→ Goals:
1. In the Raspberry Pi radio instructions, reproduce the passage starting with "Set shuffle to" and going on through "Start it up!", switching "playlist" to "music queue".
2. Name every setting that appears in the pirateradio.config file shown in the Raspberry Pi radio instructions.
3. Carry on the Raspberry Pi radio instructions from the point where they stop.

→ Selected excerpt:
-----
Edit the config file.

You can set the frequency you want to broadcast on in the pirateradio.config file. Open it up in a text editor. You should see something like:

[pirateradio]

frequency = 88.9

shuffle = True

repeat_all = True

Set frequency to the station you want to broadcast on. Useable FM frequencies are typically from 87.5MHz to 108.0MHz. (108.2 was the highest our test radio could reach, but that’s in an aircraft band that you should never interfere with.)

Set shuffle to True to shuffle files, or to False to play files alphabetically.

Set repeat_all to True if you want to loop forever through your playlist.

Start it up!

Tune your FM radio to your frequency of choice and plug in the Raspberry Pi. It will take about 15 seconds to warm up. Once it does, you should hear your music loud and clear.

How the PiFM software works.

From the PiFM wiki:

“It uses the hardware on the Raspberry Pi that is actually meant to generate spread-spectrum clock signals on the GPIO pins to output FM radio energy. This means that all you need to do to turn the Raspberry Pi into a (ridiculously powerful) FM transmitter is to plug in a wire as the antenna (as little as 20cm will do) into GPIO pin 4 and run the code.”

Frequency modulation “is done by adjusting the frequency using the fractional divider.” For example, for a target broadcast frequency of 100MHz, the signal is fluctuated between 100.025Mhz and 99.975Mhz, which makes the audio signal.
-----
→ Data extract:
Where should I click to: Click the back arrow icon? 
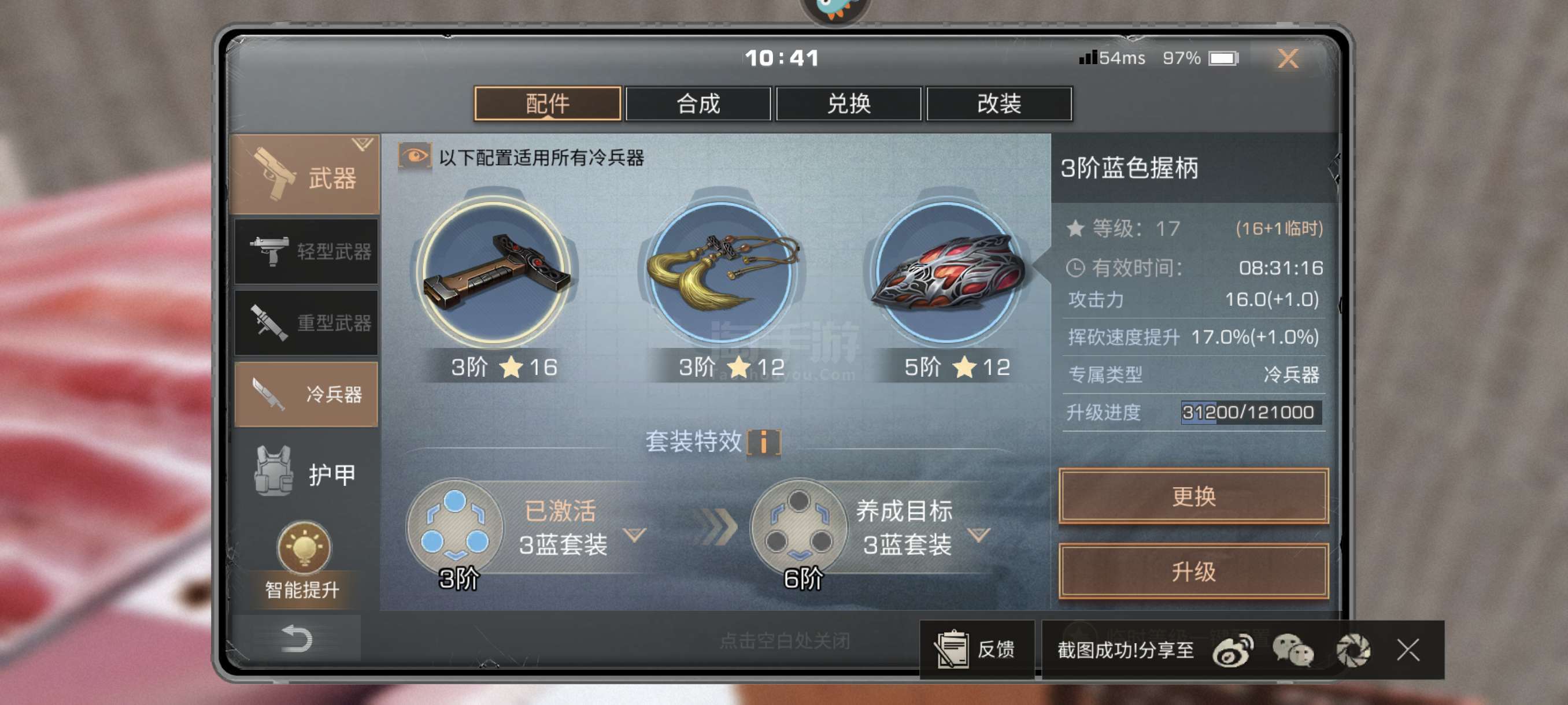click(297, 638)
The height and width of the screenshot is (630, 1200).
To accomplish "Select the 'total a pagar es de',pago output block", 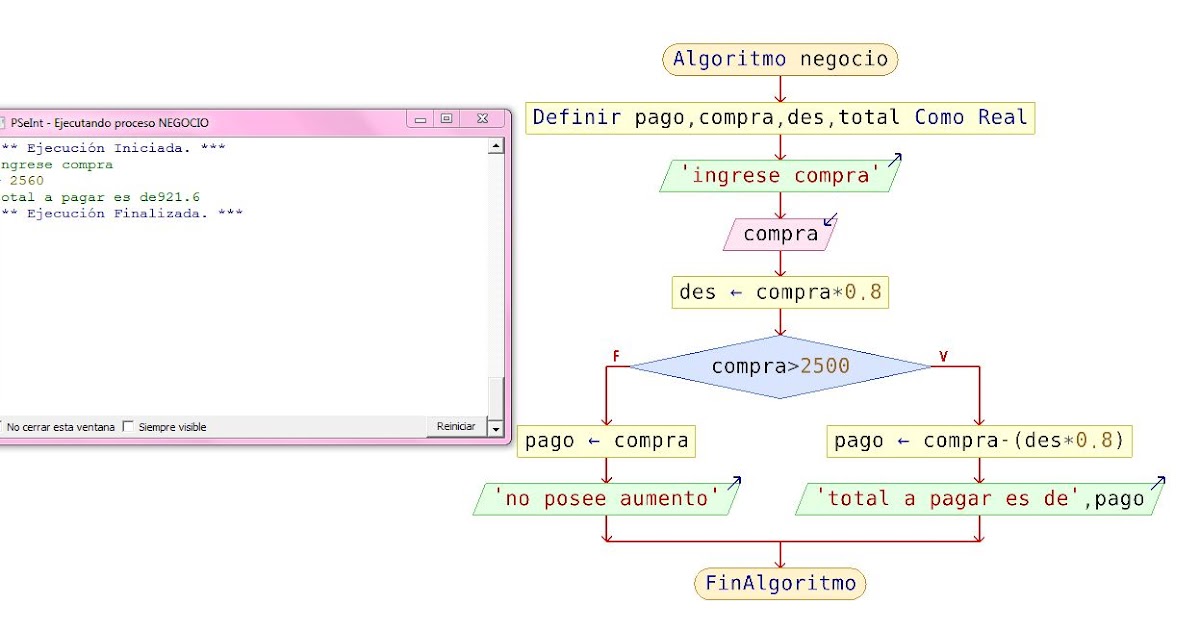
-----
→ Exercise answers:
1.
Set shuffle to True to shuffle files, or to False to play files alphabetically.

Set repeat_all to True if you want to loop forever through your music queue.

Start it up!

2. frequency, shuffle, repeat_all

3.
The Python code defaults to 87.9 FM with shuffle and repeat turned off. It scans the SD card for music files and builds a playlist based on the options in the config file. It then passes each file along to a decoder based on the filetype. Each file is then re-encoded into a mono format the PiFM radio can handle. This lets you play more than just WAV files: use your MP3, FLAC, M4A, AAC, or WMA files too.

Going further.

Tuck everything in the acrylic case that comes with your Raspberry Pi Starter Kit and you’re good to go. Or, if you want something cooler or more subversive, try building an awesome housing of your own. MAKE Labs manager Sam Freeman drew up this little number, a cool radio tower; download it at thingiverse.com/makelabs.

Add RadioShack’s handy USB battery pack so you can carry your station wherever you need to take over the airwaves. (It fits inside the radio tower, too.)

NOTE: If you have trouble with range, double-check which pin your antenna is plugged into. At MAKE Labs we spent a few hours puzzled by our antenna’s performance, only to discover it was one pin over!

TIP: For a cleaner FM signal, and to reduce any accidental broadcasts outside the FM band, build a simple bandpass filter for your Pirate Radio using just a few components, at makezine.com/go/pirate-bandpass.